El mayor espectáculo del mar ocurre entre julio y octubre. Es la época en que las ballenas jorobadas regresan a las aguas cálidas de la isla para dar a luz y amamantar a sus crías. Los visitantes más afortunados cuentan que han visto a madres con sus crías navegando cerca de la orilla, dándoles vueltas al islote.   
Pero el verdadero regalo es oír su canto. Un viajero me contó una vez que, mientras hacía snorkel, su compañero le señaló un lugar en el horizonte. Cuando metió la cabeza de nuevo bajo el agua, escuchó una melodía suave, una nana marina que parecía llenar todo el océano. Era el canto de una ballena macho, un sonido tan hermoso que la NASA lo incluyó en el disco de oro que envió al espacio en la sonda Voyager en 1977. Aquella experiencia transformó un simple día de playa en un momento inolvidable. Esas ballenas, que navegan por los vastos océanos, encuentran en esta pequeña isla un lugar seguro para la nueva vida.   

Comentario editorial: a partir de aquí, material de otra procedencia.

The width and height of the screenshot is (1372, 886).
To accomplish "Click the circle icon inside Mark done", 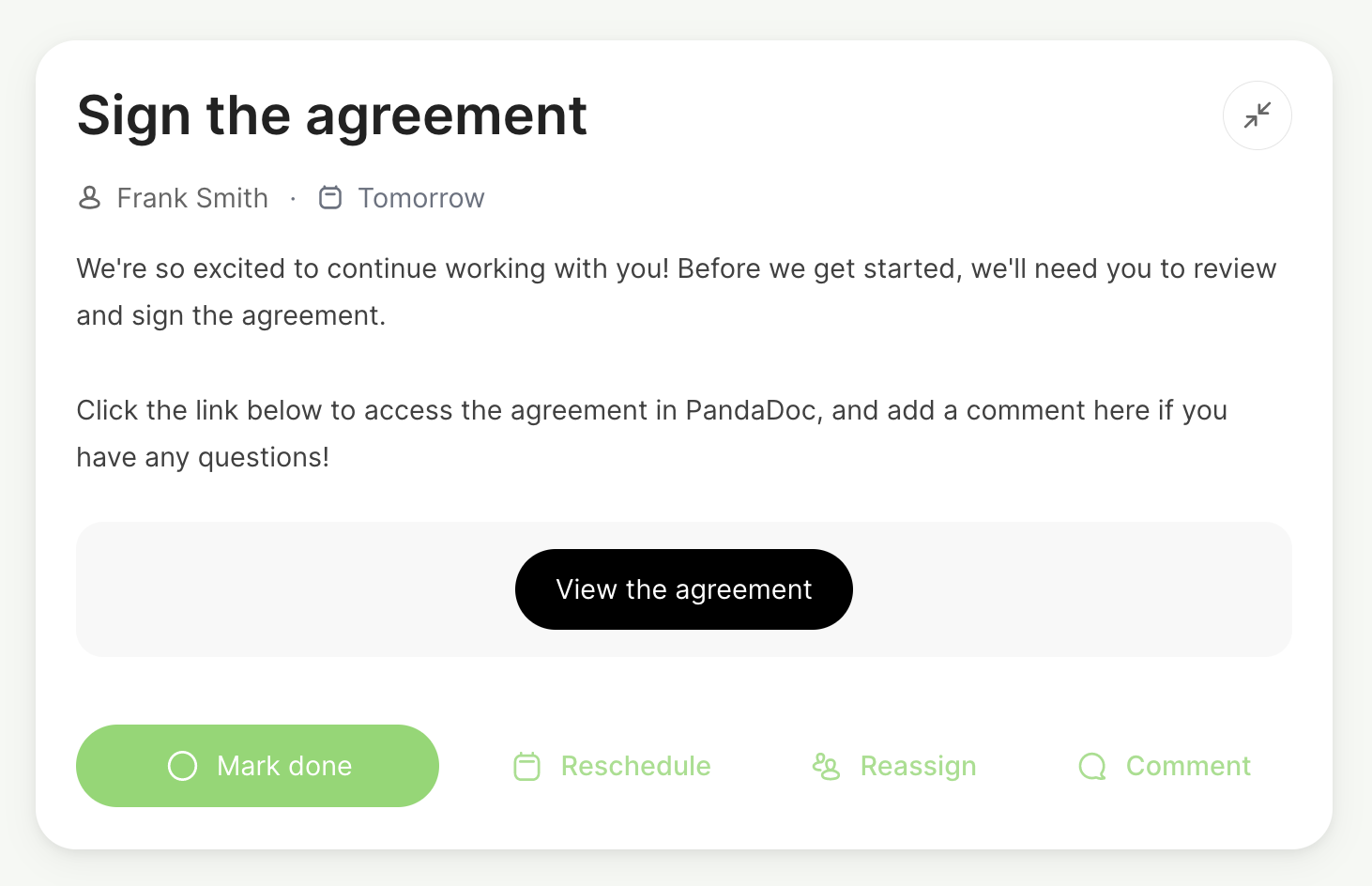I will [x=182, y=766].
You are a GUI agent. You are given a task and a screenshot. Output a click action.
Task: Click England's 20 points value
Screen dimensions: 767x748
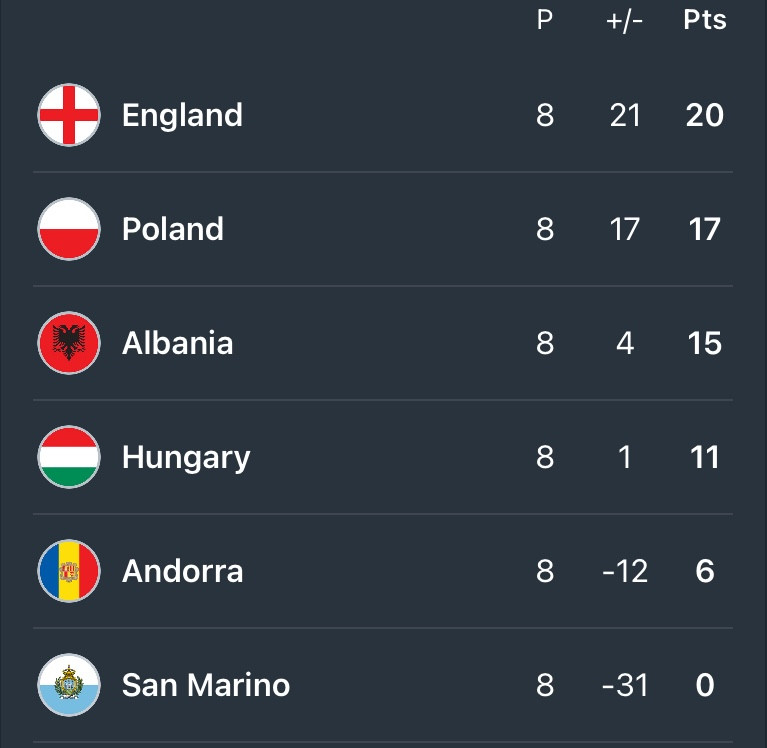(705, 115)
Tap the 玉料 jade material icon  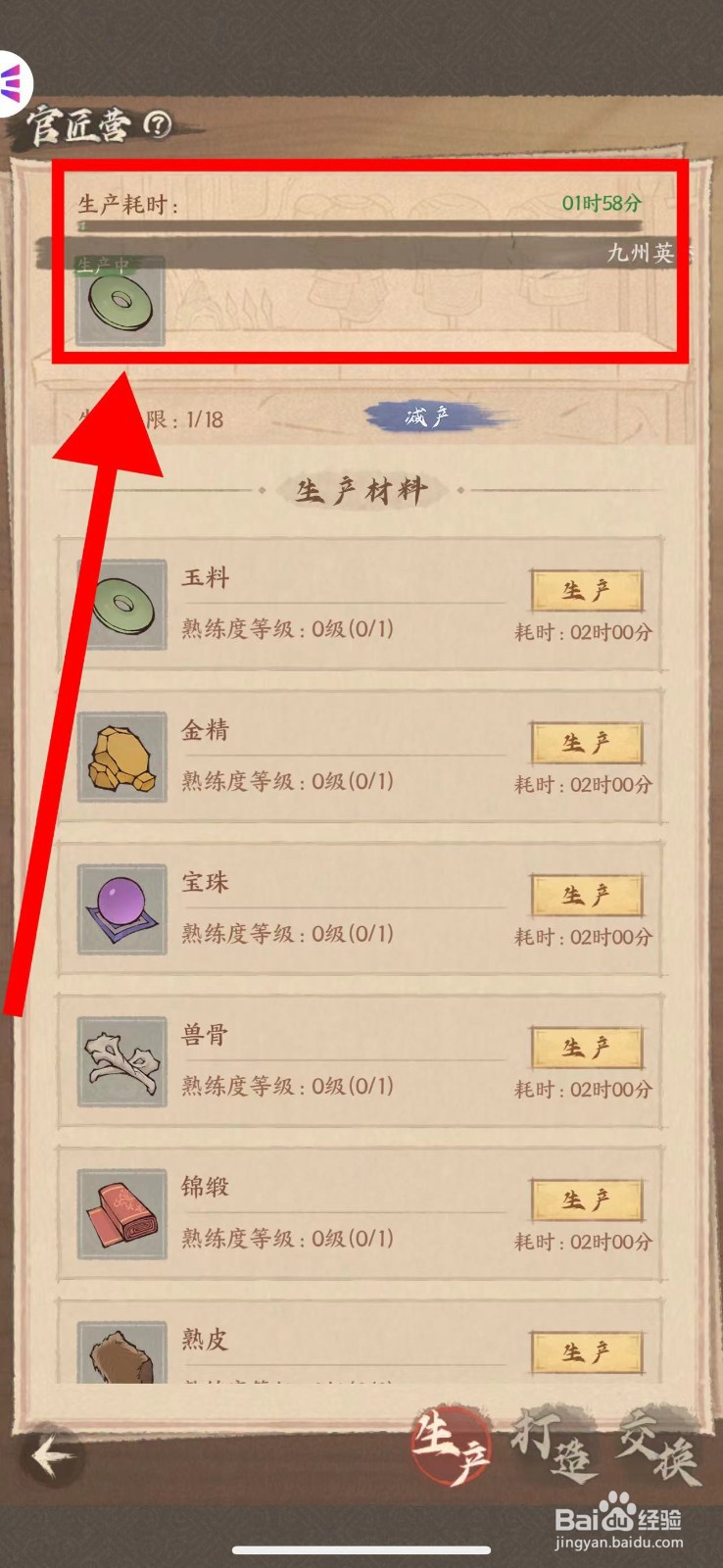click(x=122, y=604)
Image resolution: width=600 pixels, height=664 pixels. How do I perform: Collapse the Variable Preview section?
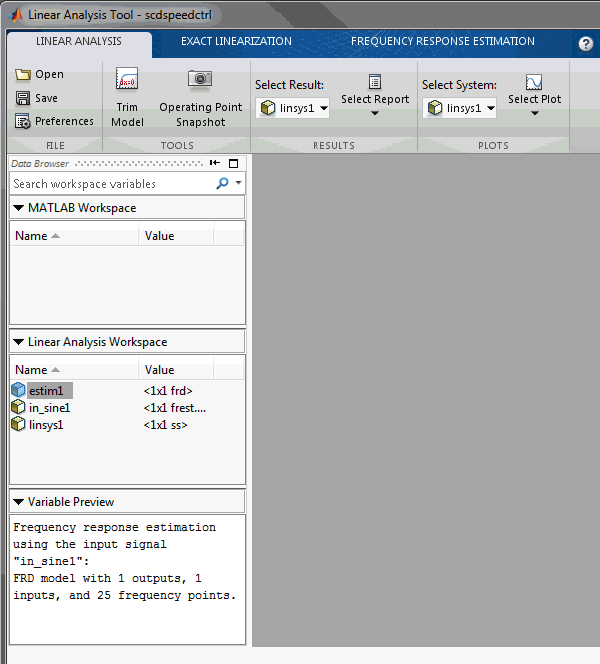pos(19,502)
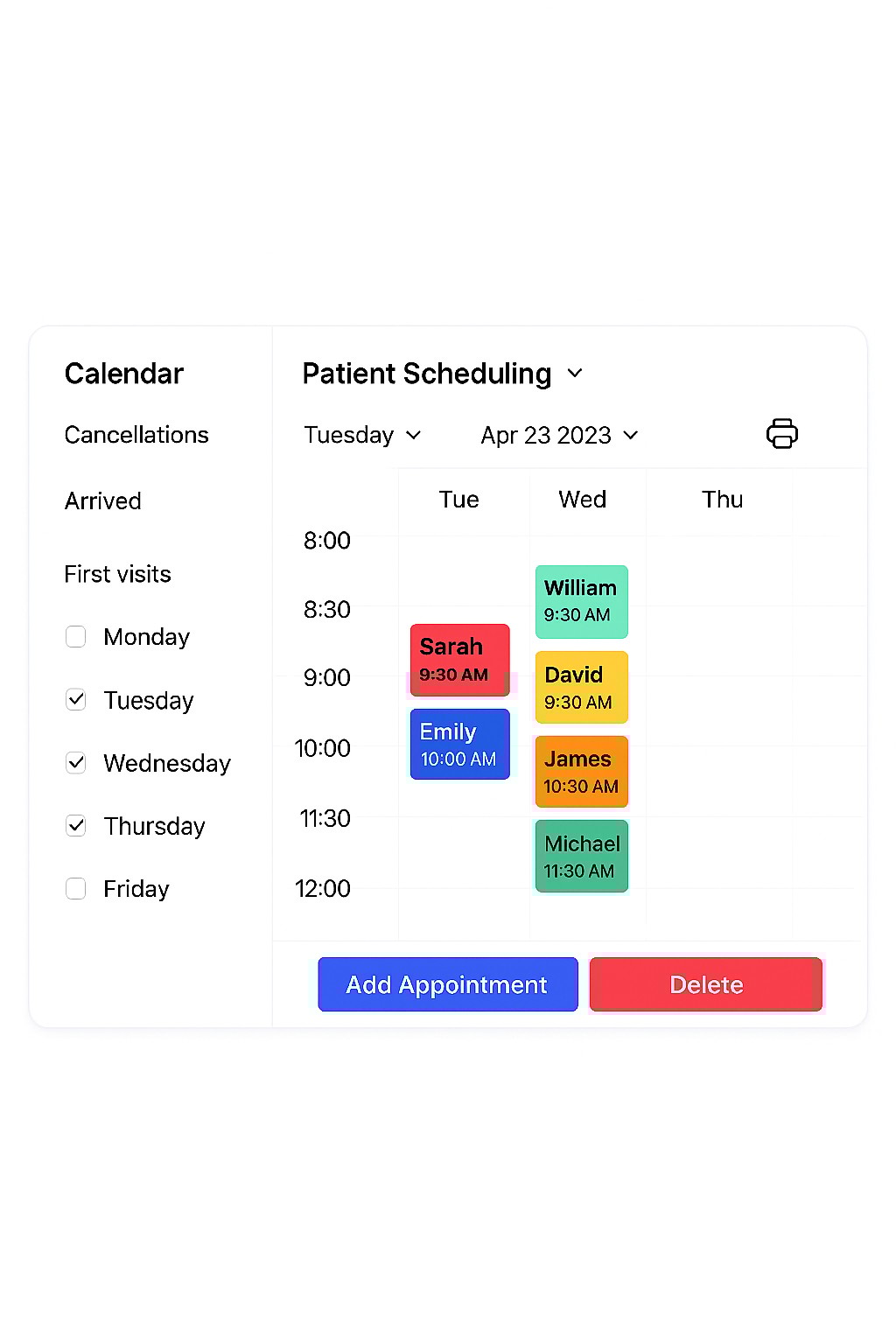Select Sarah's 9:30 AM appointment
The width and height of the screenshot is (896, 1344).
[x=459, y=659]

Para quien quiera visitar este lugar, el viaje es corto. Se parte de Playa El Arenal, y la travesía en bote dura apenas 20 minutos. Al llegar, hay que pagar una tarifa que sirve para mantener el refugio: $4.00 para nacionales y residentes, $10.00 para extranjeros. Es un pequeño precio a cambio de un tesoro invaluable. Es importante llevar agua, comida, protector solar y sombrero, ya que en la isla no hay tiendas ni restaurantes. Las actividades principales son el snorkel, el buceo, la caminata por sus senderos y, por supuesto, la observación de la vida silvestre.   
       
   
El legado de la isla es su promesa. Hoy está protegida por la ley y por el compromiso de todos. El Ministerio de Ambiente realiza las demarcaciones necesarias y vigila que no se altere el hábitat. El país ha logrado sobrepasar el 50.5% de áreas marinas protegidas, y este refugio es parte de ese logro. La conservación es una responsabilidad que nos incumbe a todos como ciudadanos. No es solo un trabajo del gobierno, sino un deber que heredamos de las generaciones que entendieron que la verdadera riqueza no es el oro que buscaban en las bombas, sino las historias y la vida que la isla susurra en cada brisa. Es un tesoro que debemos cuidar, porque su valor es incalculable.